I tried to do less with The Light Side of the Moon, but then it went through a full rewrite. It was accepted for publication, then during editing I was told to change some more things. If I add those in, I did about seven drafts.
This is how I create a novel:
Step 1: My outline.
Now this is a loose story written in a fews day with major scenes and plot points.
Step 2: My first draft which is very rough and fast. I do about a chapter or couple scenes a day. I don’t worry about grammar. I sometimes don’t even add description or do research. There was actually a tag that said: LOOK UP HOW WICCANS CAST A CIRCLE. Another said, DESCRIBE THE SOUND OF THE SEA
Cape Lookout Oregon State Park is inspiration for The Grove
Draft Two is when I do research and add it into the manuscript. Dialogue becomes crisper. If the characters want to not cooperate with the plot this is where they will change things.

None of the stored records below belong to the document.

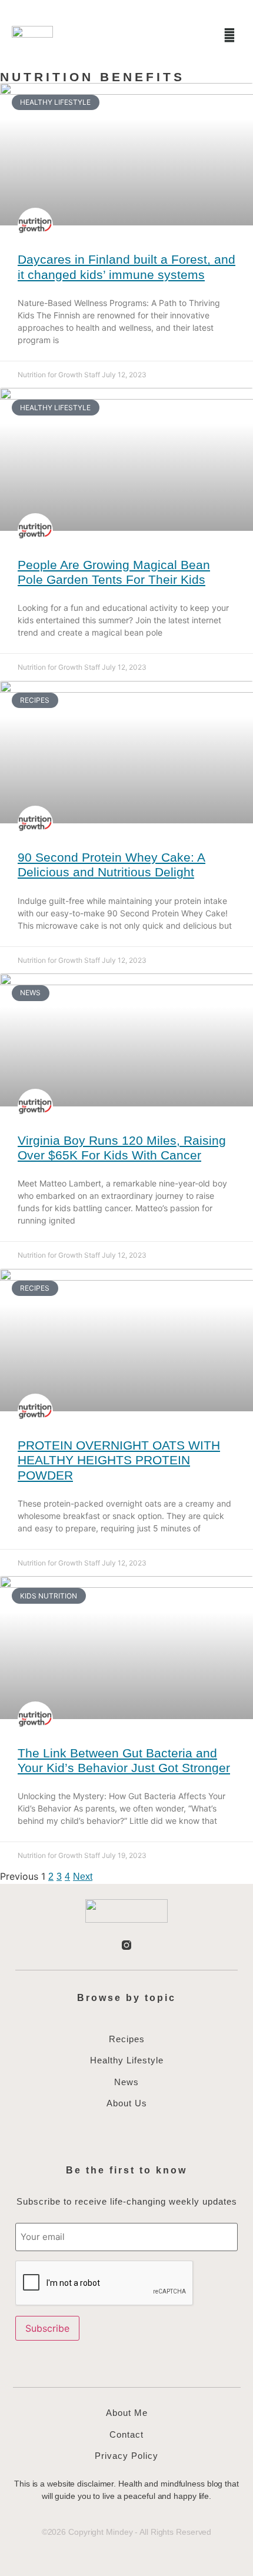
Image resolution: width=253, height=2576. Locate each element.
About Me (127, 2413)
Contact (126, 2434)
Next (82, 1877)
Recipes (127, 2039)
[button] (197, 35)
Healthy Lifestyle (127, 2060)
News (126, 2082)
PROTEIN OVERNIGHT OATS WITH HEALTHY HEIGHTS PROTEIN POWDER (119, 1459)
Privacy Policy (126, 2456)
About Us (126, 2103)
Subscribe (47, 2328)
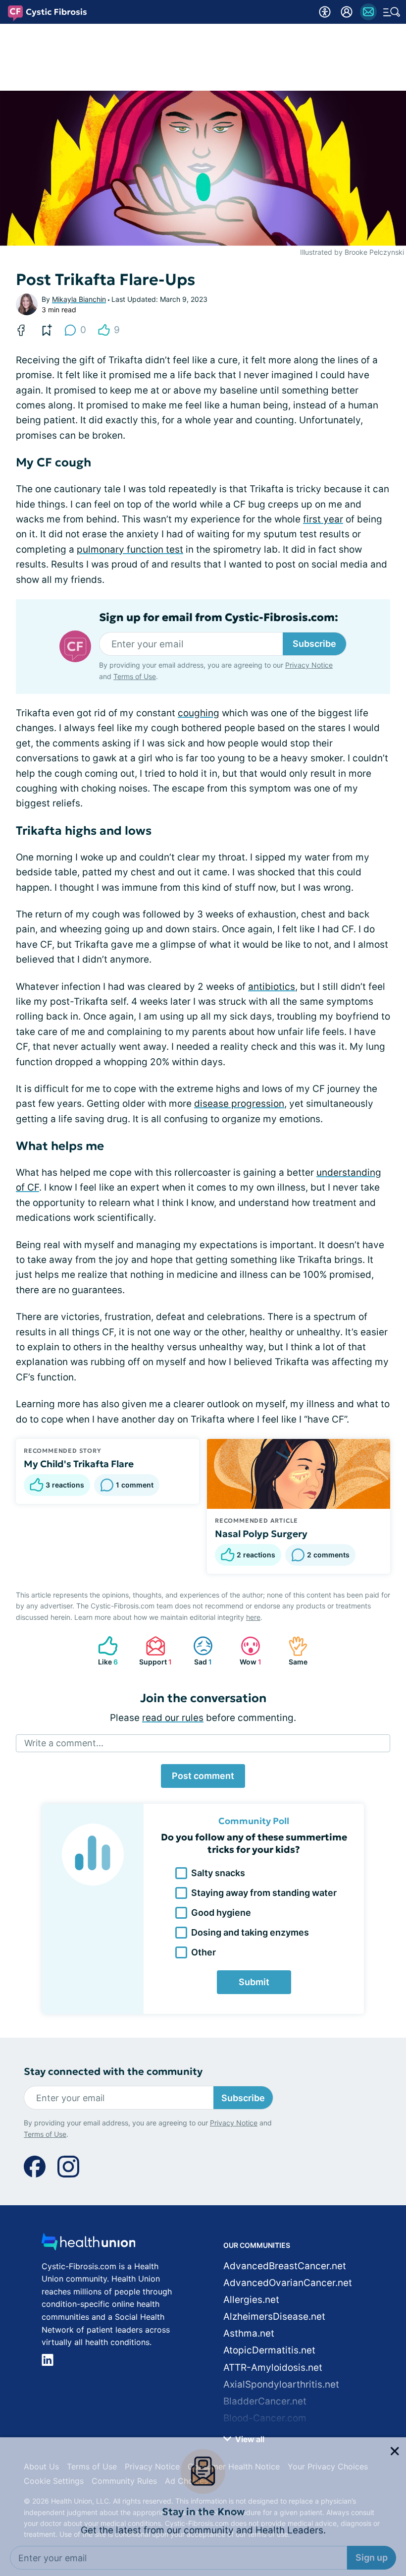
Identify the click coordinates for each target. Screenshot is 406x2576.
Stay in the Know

Draft Three is where I make sure the character’s motivation feels real. I also look for TELLING spots such as:Oliver visibly relaxed and change it to something like: Oliver flopped onto his velvet couch and unbottoned his fly, allowing his soft belly to fall over his waistband. (No this is not a real line in the book, but I think its funny.)
The final part of Draft Three is a self copy-edit so the reader isn’t disgusted and confused by mistakes. Now I can give it to a first reader and get some feedback.
Draft Four is where I add the feedback and change the story as needed.
Draft Five is a heavy self copy-edit. This is also where I am going to start sending it out. If I happen to get any more feedback I use it to make the manuscript even better.
And on it goes.
So that’s my process, how many drafts do you go through?